The mayor indicated Kouga Municipality had a pivotal role to play and as such would need project information upfront and frequently in order to assess the impact on the Municipality’s spatial development plans, among other things, the release said.
This meeting with van Lingen followed on from the meeting (the day before) on 20 September with the Kouga Business Forum (KBF) and Kouga Rural Business Development Council (KRBDC). At this meeting Eskom representatives said Eskom will ensure infrastructure will be in place before the construction of a nuclear power plant at Thyspunt.
(See article on this 20 September meeting: https://stfrancischronicle.com/2016/09/26/eskom-will-ensure-kouga-infrastructure-in-place-before-thyspunt/
According to the Eskom release, the meetings are part of Eskom’s stakeholder engagement plan for the implementation of the nuclear new build programme.
The meeting with Kouga’s new mayor, van Lingen, follows on from efforts made by past mayor, Daphne Kettledas who in June this year said: “The municipality reached out to Salga because we were concerned the municipality was being excluded from important discussions and decisions regarding the proposed development.
“While it is a national project being driven by national role players in order to address national energy demands, it is ultimately Kouga and her people who stand to benefit – or lose – the most should the development get the go-ahead,” Kettledas said.
“As the local Council, we are very excited that Salga Eastern Cape has agreed to facilitate communication between us and various role players. Through this partnership, we wish to ensure that our communities and businesses benefit optimally from the opportunities and are not hurt by the potential negative impacts of the development.”
At this month’s meeting with the KBF Eskom’s project director for nuclear new build, Loyiso Tyabashe, gave an overview of Eskom’s role as owner and operator for nuclear power in South Africa:
“Thyspunt is a project of national significance, accounting for 4 000 MW of government’s plan to build 9 600 MW nuclear power. Eskom will work with local stakeholders to build capacity for the project from civil works to prepare the site, right up to the skills required to run and maintain the project.
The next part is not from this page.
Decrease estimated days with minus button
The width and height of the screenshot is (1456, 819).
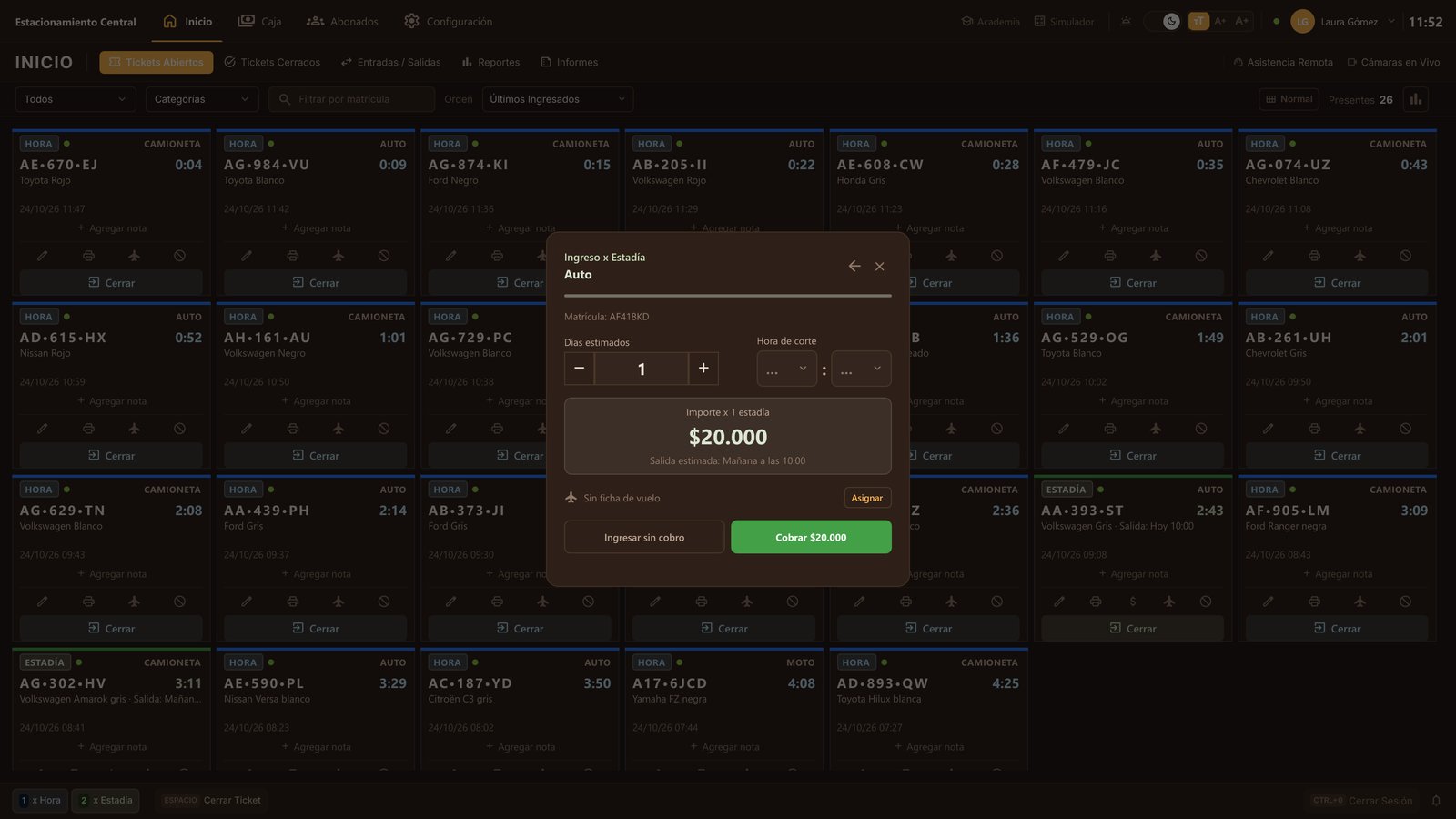click(x=579, y=369)
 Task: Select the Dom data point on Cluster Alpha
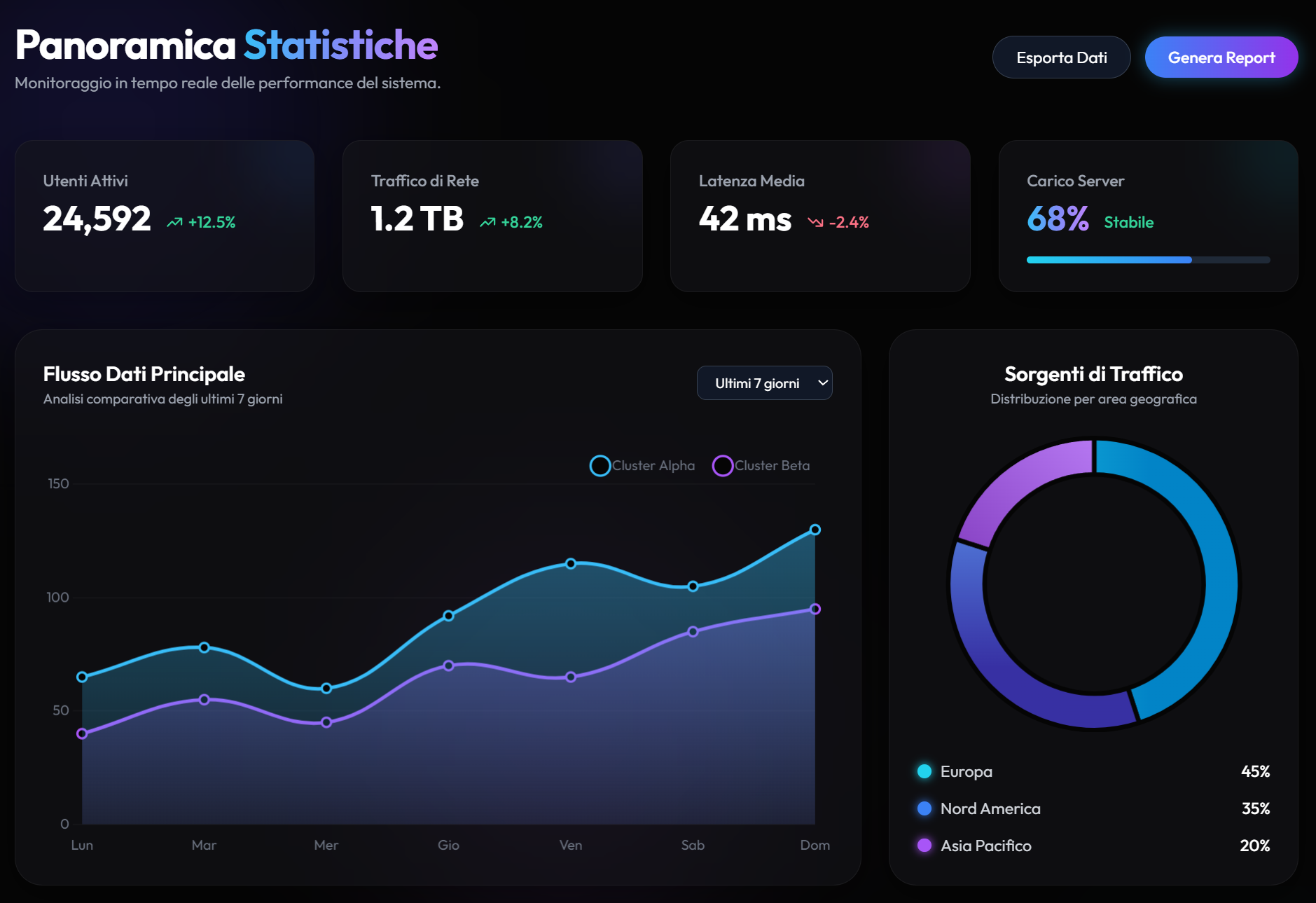(x=815, y=530)
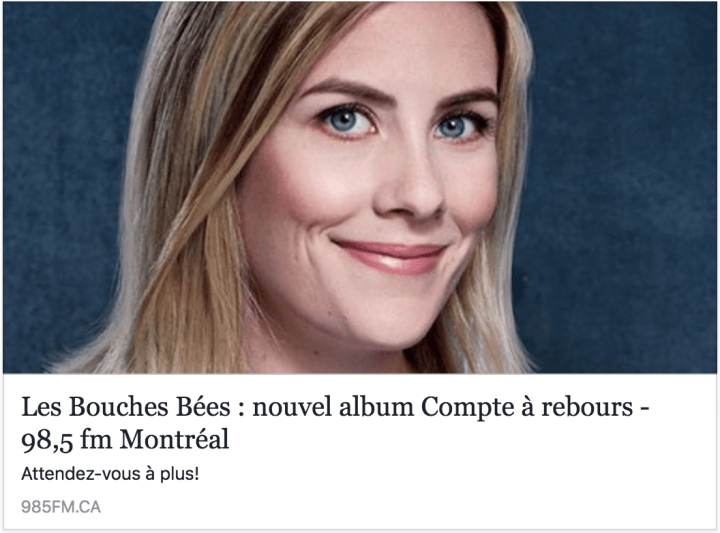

“Eskom will support whatever is deemed necessary and appropriate to ensure that the project succeeds. The Socio Economic Development Plan currently under development will ensure that requisite stakeholder inputs are incorporated to the extent practical to ensure that spheres such as education and skills development, local infrastructure development, health and the like remain the focus areas.”
Eskom confirmed the KBF welcomed the meeting between Eskom and the Business Forum.
The release quoted Jordaan as saying: “We support the nuclear new build but we need to plan ahead. We envisage there’ll be an influx of people and we need to hold each other’s hands to address needs and concerns before building commences.
“Our needs include physical infrastructure, development of knowledge and skills locally and finance.”
Eskom’s general manager for supplier development and localisation, Mandla Gobingca, indicated Eskom was looking at the enterprise capacity of the site vicinity. “We are looking at local infrastructure first to get a view of current capabilities within the area. Some preliminary work shows there are some challenges.
“We will share the results of the study and then plan together in terms of building the capacity so that when the time comes for the project to commence local people are able to take up the opportunity. Eskom’s interest is ensuring that the project creates jobs and skills and transforms the local economy in line with government’s BBBEE plans.”
Eskom said all stakeholders at the meetings emphasised the need for Eskom to communicate frequently and in simple terms with local communities to ensure people understand what is going to happen, when and how it will affect them and what benefits can be expected. “Eskom indicated it was gearing its resources towards fulfilling this role of communicating and engaging with stakeholders in the region.
The release further said it was concluded in both engagements that Eskom needed a formalised structure to convene frequently (eg quarterly) with stakeholders to ensure information on the project is streamlined and shared in good time to enable all stakeholders to plan accordingly.
“This will also eliminate misinformation that arises when there is a communication vacuum,” the Eskom press release added.